Every college in America would be well advised to extract that pledge from incoming freshmen, under a new interpretation of the Americans With Disabilities Act issued by the Obama administration.
After the 2007 Virginia Tech shootings, many colleges amended their policies to make clear they could force students to withdraw if they considered them homicidal or suicidal.
But a change in Federal law now says that taking such actions is discrimination, particularly if the student is only a direct threat to himself.
However, making that distinction is difficult. And now, university administrators are confused about what they can and cannot do with students who are a direct threat to themselves or others.
The "change in federal law" is an opinion, issued in March, by the Justice Department that asking a student who poses a mere danger of suicide to leave campus violates the ADA, while asking a student who poses a danger of homicide remains permissible. The opinion isn't actually a change in federal law; it's simply highly influential to federal courts called on to interpret the law. It also permits the Department of Education to deny federal funds to colleges deemed in violation of the law, it permits the Justice Department to sue on behalf of suicidal students wrongfully expelled out of fear they might be homicidal, and it can be cited by private attorneys filing ADA lawsuits on behalf of those students.
Query: A male student approaches the Dean, distraught that his girlfriend has left him, raving that he has a gun, and he's willing to use it. The Dean, after counseling the student to seek help, may expel our hypothetical student (for the safety of his fellow students and college employees) if the student makes which of these statements?
A. I've got a gun. I'm going to shoot that bitch!
B. I've got a gun. I'm going to shoot myself!
C. I've got a gun. I'm going to, I don't know what I'm going to do, but, ARRRRRRGH!!!!, the orbital mind control lasers! They command me to kill!
The answer is, only A. Answers B and C expose the school to the threat of suit under the Americans With Disabilities Act.
Or a wrongful death suit, by the estates of former students and employees.
It's up to the schools to decide. Or to Congress to rein in the Justice Department by amending the law, which will never happen until the next Virginia Tech rolls around.

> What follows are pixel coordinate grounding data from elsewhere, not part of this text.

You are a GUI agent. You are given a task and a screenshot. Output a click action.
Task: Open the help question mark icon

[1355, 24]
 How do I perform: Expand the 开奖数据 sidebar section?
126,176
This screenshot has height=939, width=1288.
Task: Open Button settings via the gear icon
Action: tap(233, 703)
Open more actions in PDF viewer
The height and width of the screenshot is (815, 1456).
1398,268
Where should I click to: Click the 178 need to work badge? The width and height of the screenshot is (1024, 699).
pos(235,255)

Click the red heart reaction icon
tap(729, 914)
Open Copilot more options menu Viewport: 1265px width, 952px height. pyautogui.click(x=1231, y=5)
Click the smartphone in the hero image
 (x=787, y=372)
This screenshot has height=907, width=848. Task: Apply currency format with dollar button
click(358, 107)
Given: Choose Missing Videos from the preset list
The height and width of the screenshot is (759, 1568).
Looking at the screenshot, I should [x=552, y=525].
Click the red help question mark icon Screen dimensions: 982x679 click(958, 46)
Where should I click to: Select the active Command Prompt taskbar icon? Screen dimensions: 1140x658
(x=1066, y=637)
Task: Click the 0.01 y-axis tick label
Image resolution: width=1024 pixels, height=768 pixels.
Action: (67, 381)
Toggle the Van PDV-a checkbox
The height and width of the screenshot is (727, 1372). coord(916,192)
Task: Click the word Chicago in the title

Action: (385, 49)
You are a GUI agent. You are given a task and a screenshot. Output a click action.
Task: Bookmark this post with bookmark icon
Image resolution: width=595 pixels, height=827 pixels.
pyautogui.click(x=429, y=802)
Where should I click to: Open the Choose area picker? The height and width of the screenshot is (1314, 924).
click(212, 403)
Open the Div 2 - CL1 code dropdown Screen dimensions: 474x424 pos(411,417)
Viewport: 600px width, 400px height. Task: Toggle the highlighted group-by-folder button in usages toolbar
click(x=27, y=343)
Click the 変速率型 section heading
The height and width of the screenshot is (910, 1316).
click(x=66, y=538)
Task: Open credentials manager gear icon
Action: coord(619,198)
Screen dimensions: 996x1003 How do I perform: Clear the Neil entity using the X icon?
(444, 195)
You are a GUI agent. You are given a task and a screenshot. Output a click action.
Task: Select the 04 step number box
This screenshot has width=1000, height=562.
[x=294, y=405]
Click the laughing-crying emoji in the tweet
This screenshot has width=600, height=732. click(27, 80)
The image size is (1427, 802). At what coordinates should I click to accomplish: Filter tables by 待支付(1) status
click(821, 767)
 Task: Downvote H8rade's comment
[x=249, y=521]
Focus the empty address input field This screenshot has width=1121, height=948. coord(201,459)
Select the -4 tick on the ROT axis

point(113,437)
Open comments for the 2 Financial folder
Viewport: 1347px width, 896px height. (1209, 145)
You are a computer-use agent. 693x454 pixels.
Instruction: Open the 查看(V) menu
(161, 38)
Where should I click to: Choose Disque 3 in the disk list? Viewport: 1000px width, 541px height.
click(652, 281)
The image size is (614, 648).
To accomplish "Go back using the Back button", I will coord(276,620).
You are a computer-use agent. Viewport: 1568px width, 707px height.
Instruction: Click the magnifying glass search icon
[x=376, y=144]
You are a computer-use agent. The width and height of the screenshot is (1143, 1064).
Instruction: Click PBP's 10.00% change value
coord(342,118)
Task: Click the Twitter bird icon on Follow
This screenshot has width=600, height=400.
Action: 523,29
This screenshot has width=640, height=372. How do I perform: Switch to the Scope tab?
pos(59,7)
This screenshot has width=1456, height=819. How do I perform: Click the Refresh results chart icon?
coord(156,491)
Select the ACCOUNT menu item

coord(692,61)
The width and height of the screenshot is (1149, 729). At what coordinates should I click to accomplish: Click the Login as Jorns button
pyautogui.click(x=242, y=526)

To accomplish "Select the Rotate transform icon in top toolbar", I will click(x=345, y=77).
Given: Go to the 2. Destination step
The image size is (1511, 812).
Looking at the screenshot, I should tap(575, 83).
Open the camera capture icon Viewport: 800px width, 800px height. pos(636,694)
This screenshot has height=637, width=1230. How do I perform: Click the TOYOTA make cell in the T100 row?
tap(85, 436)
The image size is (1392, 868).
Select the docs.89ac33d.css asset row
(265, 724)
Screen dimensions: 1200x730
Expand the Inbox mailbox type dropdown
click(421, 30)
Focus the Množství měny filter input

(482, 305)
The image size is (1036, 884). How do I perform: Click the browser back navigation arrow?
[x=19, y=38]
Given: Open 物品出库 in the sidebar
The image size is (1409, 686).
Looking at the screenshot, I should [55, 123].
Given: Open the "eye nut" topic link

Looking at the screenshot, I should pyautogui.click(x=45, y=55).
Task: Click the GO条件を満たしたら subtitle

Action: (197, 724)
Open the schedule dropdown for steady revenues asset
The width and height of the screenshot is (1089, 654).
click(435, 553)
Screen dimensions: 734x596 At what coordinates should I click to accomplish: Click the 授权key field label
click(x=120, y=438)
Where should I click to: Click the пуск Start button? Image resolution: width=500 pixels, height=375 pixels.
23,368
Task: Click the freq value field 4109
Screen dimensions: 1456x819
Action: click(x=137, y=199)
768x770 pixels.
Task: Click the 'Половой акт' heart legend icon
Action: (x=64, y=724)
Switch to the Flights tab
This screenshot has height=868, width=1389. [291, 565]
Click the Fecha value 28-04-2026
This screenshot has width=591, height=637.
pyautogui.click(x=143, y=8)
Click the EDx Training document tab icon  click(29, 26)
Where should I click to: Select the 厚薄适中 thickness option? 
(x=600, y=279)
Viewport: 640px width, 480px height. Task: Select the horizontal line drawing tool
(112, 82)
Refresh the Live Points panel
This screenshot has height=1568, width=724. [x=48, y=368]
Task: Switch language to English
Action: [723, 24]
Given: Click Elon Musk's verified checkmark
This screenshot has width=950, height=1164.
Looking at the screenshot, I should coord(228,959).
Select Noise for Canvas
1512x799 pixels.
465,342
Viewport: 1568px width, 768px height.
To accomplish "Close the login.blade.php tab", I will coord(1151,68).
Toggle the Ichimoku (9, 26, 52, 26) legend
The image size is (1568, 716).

And then it won't happen either.
Think I'm wrong? Consider the curious case of Wendell Williamson, who murdered two people in Chapel Hill, North Carolina, way back in the days before Virginia Tech. Williamson and I were fellow students at the same law school. I didn't know Williamson, but I know a lot of people who did. One of them, a former roommate, recalled when I called him to ask what the HELL was going on in Chapel Hill that day, "Oh yeah, that was the guy who yelled at beer."
Meaning that Williamson would utter vague but dangerous sounding threats, to his beer, at the Henderson Street Bar and Grill, which in those days was the law school hangout.
Williamson was counseled by a dean I also knew, a man of the highest integrity and the utmost concern for his students, yet Williamson slipped through the cracks and went on a homicidal rampage.
Williamson is safely interned, today, at the North Carolina equivalent of the Arkham Asylum for the Criminally Insane.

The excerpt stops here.